*** Opening Extracted entries ***
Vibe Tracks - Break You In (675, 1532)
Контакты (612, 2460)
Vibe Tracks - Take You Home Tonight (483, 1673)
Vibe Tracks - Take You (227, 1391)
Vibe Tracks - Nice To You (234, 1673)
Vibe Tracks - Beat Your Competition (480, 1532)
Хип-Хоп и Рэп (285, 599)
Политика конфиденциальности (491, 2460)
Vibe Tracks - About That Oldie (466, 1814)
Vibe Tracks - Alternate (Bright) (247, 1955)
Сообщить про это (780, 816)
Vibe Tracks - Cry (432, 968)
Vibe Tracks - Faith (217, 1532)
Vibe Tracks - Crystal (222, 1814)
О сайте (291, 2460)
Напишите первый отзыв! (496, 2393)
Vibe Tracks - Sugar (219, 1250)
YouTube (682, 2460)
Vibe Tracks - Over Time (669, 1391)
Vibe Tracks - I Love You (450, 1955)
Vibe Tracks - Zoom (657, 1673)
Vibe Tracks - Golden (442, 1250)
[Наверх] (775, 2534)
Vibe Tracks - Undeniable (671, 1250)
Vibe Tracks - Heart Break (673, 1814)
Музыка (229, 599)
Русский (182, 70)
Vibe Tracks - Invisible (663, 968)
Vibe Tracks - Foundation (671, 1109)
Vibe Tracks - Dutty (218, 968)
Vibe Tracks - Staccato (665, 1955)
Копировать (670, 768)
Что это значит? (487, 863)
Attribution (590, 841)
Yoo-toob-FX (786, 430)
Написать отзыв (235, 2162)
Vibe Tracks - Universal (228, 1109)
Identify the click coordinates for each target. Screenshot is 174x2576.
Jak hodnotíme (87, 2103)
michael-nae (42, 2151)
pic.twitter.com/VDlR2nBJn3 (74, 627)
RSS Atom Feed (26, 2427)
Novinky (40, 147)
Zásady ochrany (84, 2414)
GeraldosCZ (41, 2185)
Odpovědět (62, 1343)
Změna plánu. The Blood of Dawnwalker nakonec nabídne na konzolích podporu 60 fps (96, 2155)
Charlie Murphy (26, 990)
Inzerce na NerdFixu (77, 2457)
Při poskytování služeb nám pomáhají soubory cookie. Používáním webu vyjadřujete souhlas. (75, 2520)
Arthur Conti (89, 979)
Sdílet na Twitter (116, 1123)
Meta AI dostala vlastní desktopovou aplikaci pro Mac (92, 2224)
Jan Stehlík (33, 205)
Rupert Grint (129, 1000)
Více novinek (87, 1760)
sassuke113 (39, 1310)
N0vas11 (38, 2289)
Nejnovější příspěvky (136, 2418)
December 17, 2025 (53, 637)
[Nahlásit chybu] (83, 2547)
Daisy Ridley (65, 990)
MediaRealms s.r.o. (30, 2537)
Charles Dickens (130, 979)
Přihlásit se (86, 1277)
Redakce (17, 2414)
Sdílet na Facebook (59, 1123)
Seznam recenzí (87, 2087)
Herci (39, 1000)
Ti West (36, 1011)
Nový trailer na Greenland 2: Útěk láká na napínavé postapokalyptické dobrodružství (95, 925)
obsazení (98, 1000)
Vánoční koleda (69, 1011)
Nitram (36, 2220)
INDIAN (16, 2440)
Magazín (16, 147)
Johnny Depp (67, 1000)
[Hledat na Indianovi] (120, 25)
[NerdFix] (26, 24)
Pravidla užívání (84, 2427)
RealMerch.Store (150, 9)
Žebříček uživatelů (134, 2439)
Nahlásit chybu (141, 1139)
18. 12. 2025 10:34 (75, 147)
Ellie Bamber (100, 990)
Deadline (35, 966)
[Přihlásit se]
*** Closing Extracted entries ***
**Assignment**:
Using the entries above, give back exactly the line containing "Změna plánu. The", the line containing "Jan Stehlík (33, 205)", and every line between them, and nothing else.

**Result of this task**:
Změna plánu. The Blood of Dawnwalker nakonec nabídne na konzolích podporu 60 fps (96, 2155)
Charlie Murphy (26, 990)
Inzerce na NerdFixu (77, 2457)
Při poskytování služeb nám pomáhají soubory cookie. Používáním webu vyjadřujete souhlas. (75, 2520)
Arthur Conti (89, 979)
Sdílet na Twitter (116, 1123)
Meta AI dostala vlastní desktopovou aplikaci pro Mac (92, 2224)
Jan Stehlík (33, 205)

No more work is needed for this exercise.